The skills aren’t just for coders and developers, either. According to Associate Professor Stefan Greuter, Director at the Centre for Game Design Research at RMIT University, the demand will be in areas that aren’t necessarily obvious now.
“The right qualifications aren’t just for games designers, there’ll be other professions as well. For architects, for example, an understanding of virtual reality will be really important because VR is a medium of the future, one that will impact their industry and it’s not going away.
“Whatever they learn about VR is also easily translatable into AR, which is another area seeing significant growth and may even replace VR.”
The beauty of virtual and augmented reality lies in their ability to be only as limited as our own imaginations, quite literally. While the term “virtual reality” is used a lot, the meaning is often glossed over.
At its core, it offers people a simulated reality that’s different to the one we currently exist in now.

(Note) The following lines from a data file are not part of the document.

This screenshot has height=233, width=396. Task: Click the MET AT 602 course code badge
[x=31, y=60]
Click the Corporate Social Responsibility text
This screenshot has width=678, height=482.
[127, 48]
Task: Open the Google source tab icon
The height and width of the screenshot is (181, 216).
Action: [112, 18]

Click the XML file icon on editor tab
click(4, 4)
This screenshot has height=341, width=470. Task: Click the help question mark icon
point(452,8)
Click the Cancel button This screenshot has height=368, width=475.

It makes ossible new ways of working, along with more advanced ways of training, consulting and communicating.
“Virtual reality will act like a second screen in the working world, in the way it improves our productivity and helps us find new ways of working,” Greuter says.

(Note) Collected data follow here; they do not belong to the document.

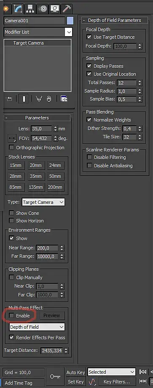Viewport: 153px width, 388px height.
Task: Enable the Multi-Pass Effect checkbox
Action: (11, 316)
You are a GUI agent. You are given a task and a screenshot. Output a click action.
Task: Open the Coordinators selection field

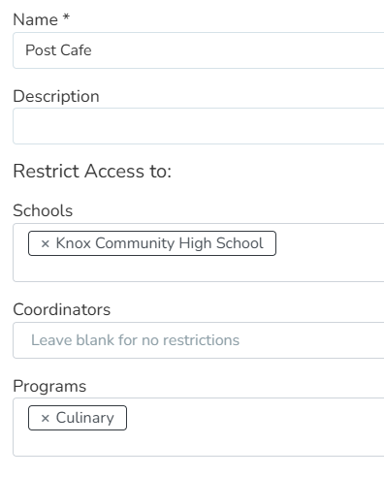pos(199,340)
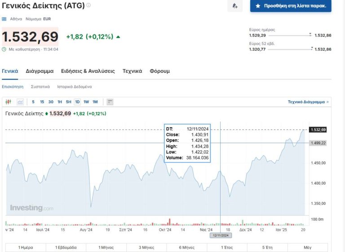Click Προσθήκη στη λίστα παρακ. button
The width and height of the screenshot is (345, 252).
291,6
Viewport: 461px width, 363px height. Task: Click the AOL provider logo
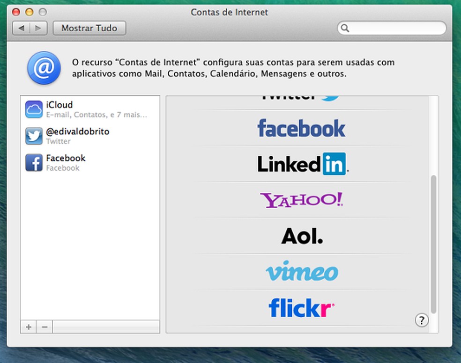[x=301, y=236]
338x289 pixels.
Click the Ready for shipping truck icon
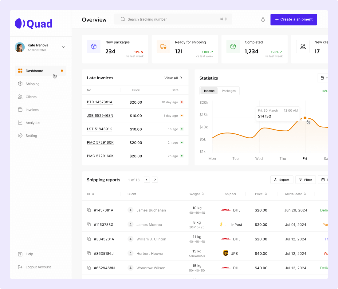163,46
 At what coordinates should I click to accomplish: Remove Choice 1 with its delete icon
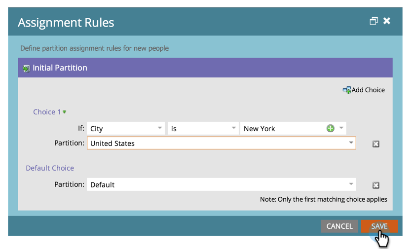375,144
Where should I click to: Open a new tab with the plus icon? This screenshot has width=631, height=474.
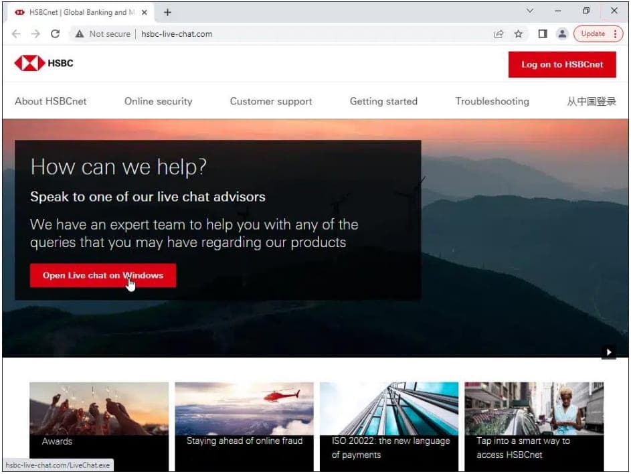(x=167, y=11)
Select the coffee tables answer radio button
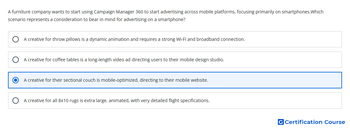The height and width of the screenshot is (128, 350). pyautogui.click(x=16, y=60)
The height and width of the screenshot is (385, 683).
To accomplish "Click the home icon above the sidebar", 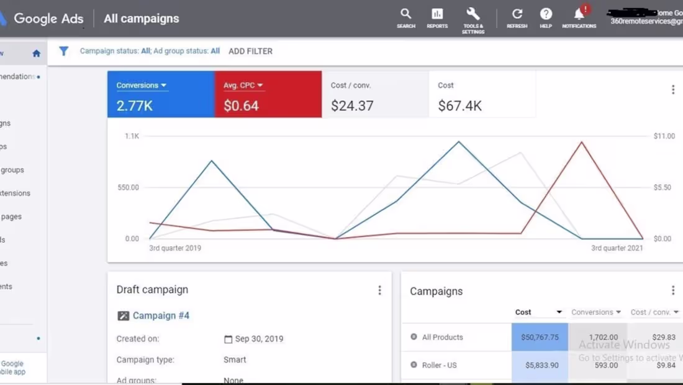I will (35, 53).
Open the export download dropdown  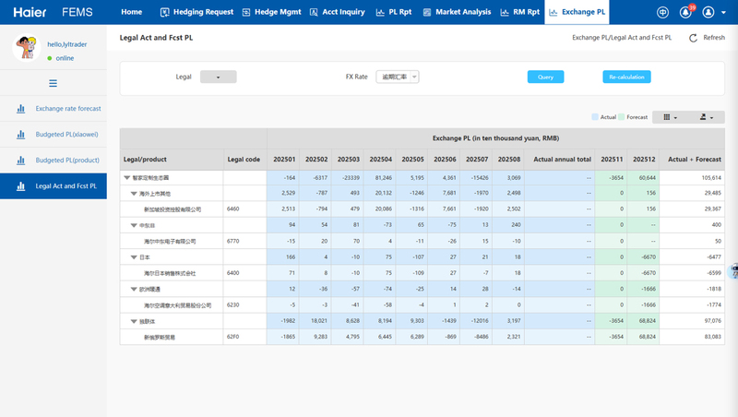coord(708,117)
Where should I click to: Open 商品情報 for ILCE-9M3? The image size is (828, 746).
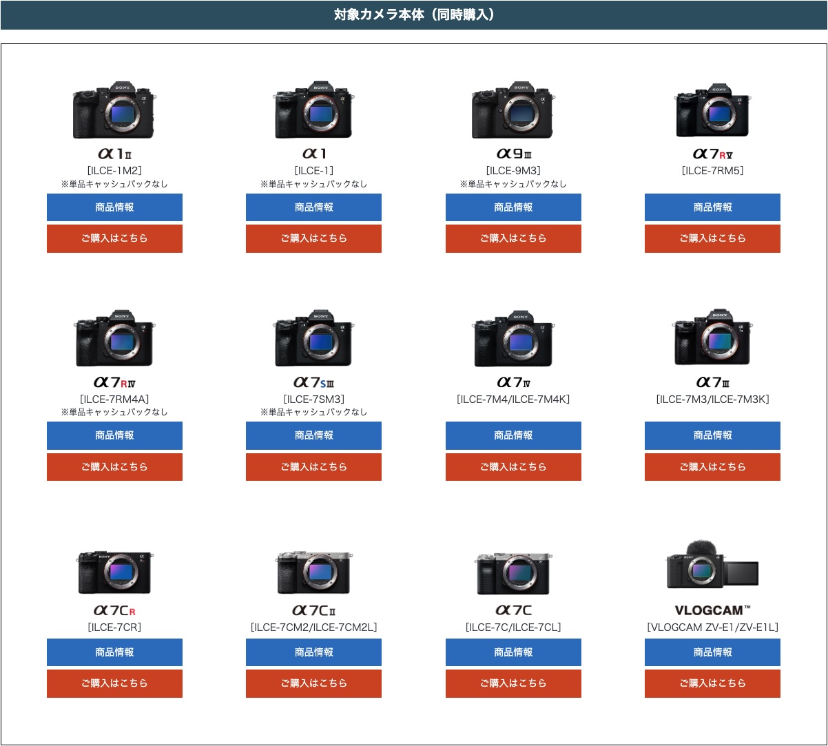pyautogui.click(x=513, y=207)
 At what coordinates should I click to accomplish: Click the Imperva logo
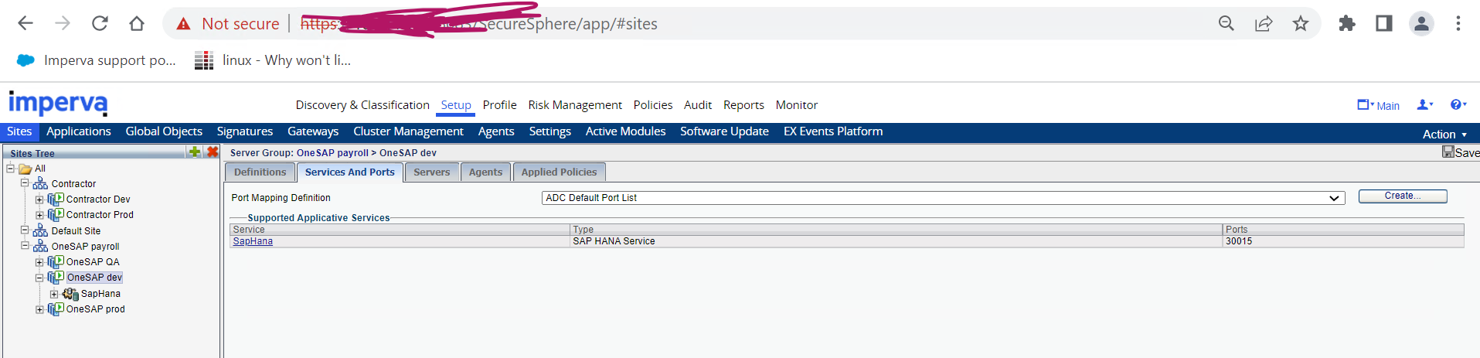coord(58,103)
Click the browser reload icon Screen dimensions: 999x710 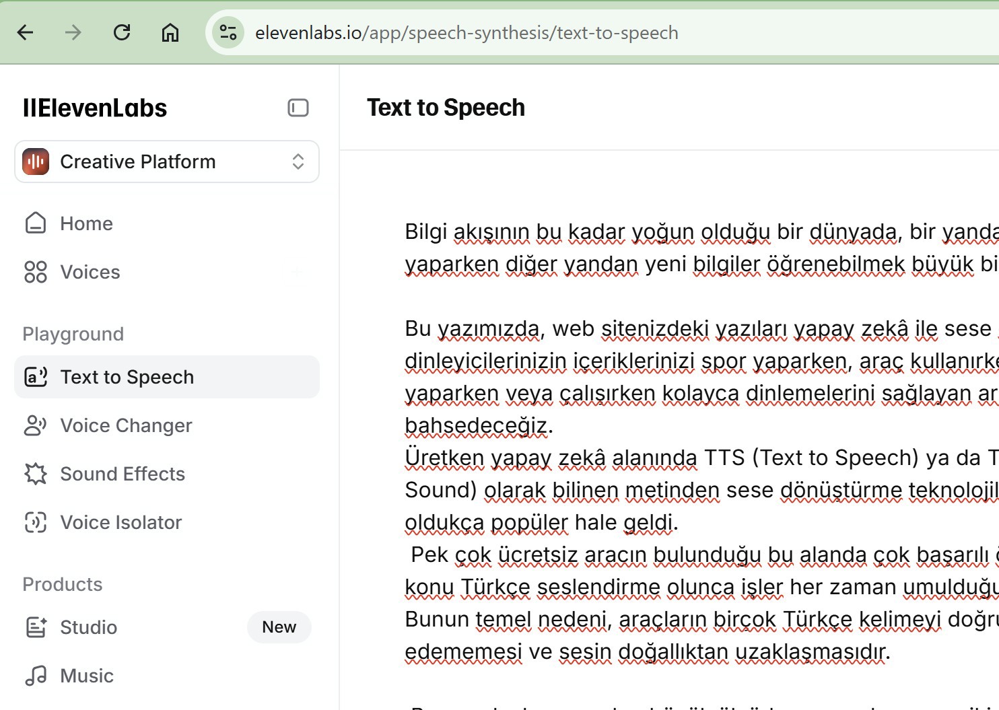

“And while the gaming market is a driving force, virtual reality has a lot of other potential applications like simulations for the defence force, flight simulator training or architectural visualisations or health.
“There’s some great research conducted recently that looked at drug design and delivery where VR was used to allow people to walk through a cell and better understand it – the technology holds so much potential.”
VR and AR also give people more ways to connect with people and express themselves. In the same way that the internet has facilitated connections between people that have felt traditionally marginalised, giving them a voice, VR allows people to overcome the tyranny of distance and connect with one another in a form that goes beyond text or 2D video.
“Game engines, which still drive VR technology, are naturally built for multi-player experiences,” says Greuter.
“This makes it easy to alter so people can co-locate and interact with one another. We’ve seen people like Facebook founder Mark Zuckerberg support VR, and that’s a recognition of the ability for VR to bring people together.”
Another area lies in creative expression – a less tangible but equally important area for the technology to provide headway.
“Through VR and AR, we’re giving people tools to artistically express themselves. People who can’t draw but can learn to code – it’s another type of canvas for people to draw on, which has multiple benefits,” Greuter says.
“Cinema is a canvas, TV is a medium to express yourself creatively. Now VR and AR need to be understood so we can purposefully design applications and art for them.
"Because we can’t translate existing media for VR, my experience has been that we need to start creating things with the possibilities and limitations of the media in mind.”